» **Data for review**
-*-*-

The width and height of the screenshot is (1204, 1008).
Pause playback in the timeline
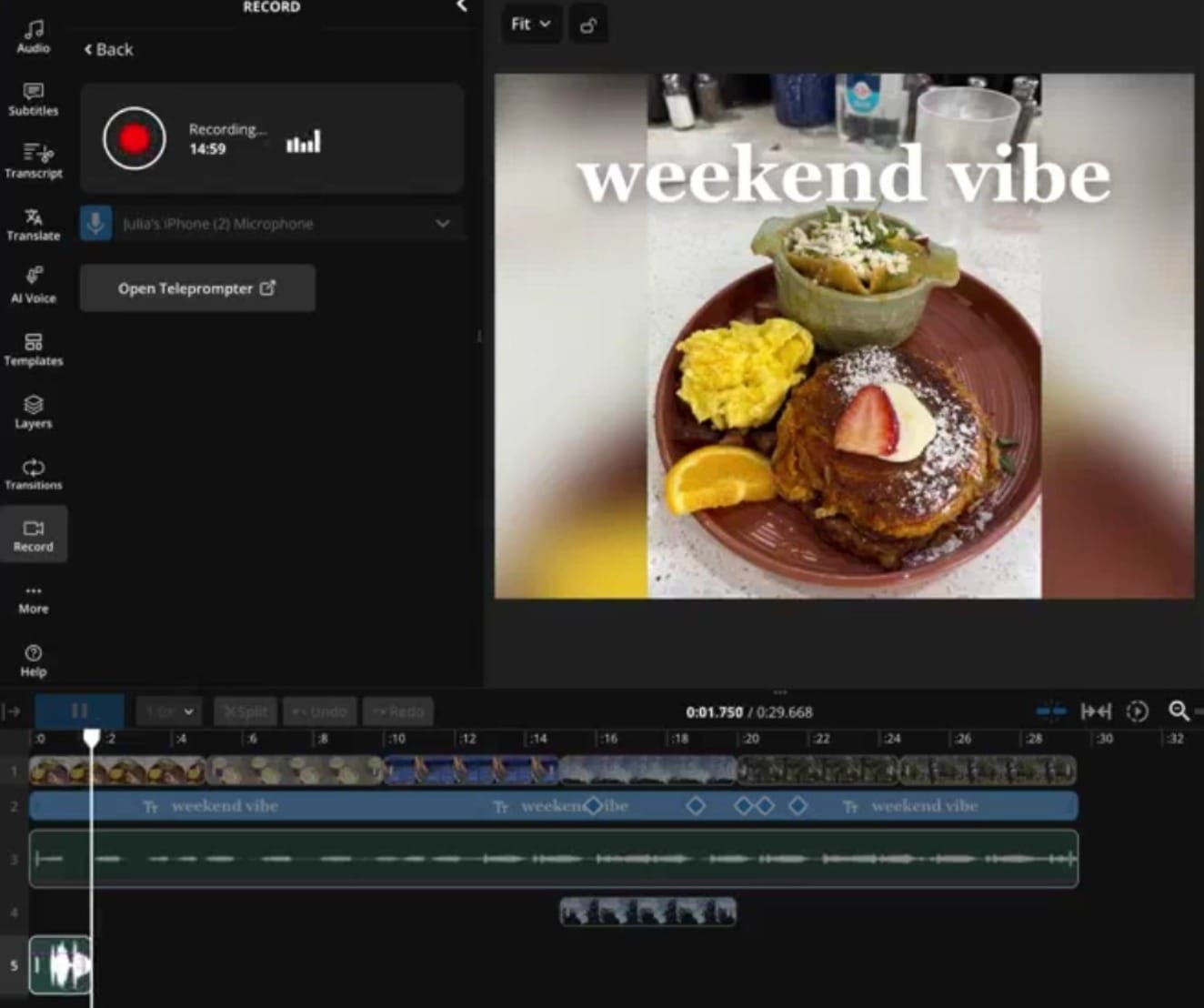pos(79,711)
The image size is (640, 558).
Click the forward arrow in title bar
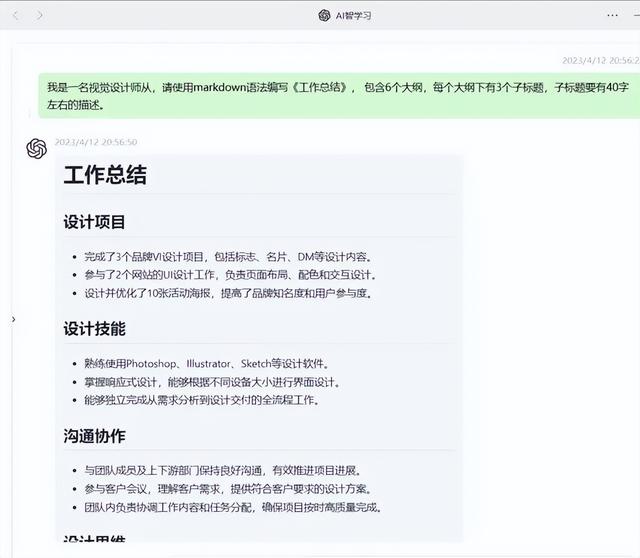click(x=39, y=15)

-*-*-

» **Requirement**
Starting at the line that contains "The image size is (640, 558).", write out exactly each line through the last one in the listing above, leaving out the pictures and adding nothing else.

» **Reply to the exercise**
The image size is (640, 558).
Click the forward arrow in title bar
click(x=39, y=15)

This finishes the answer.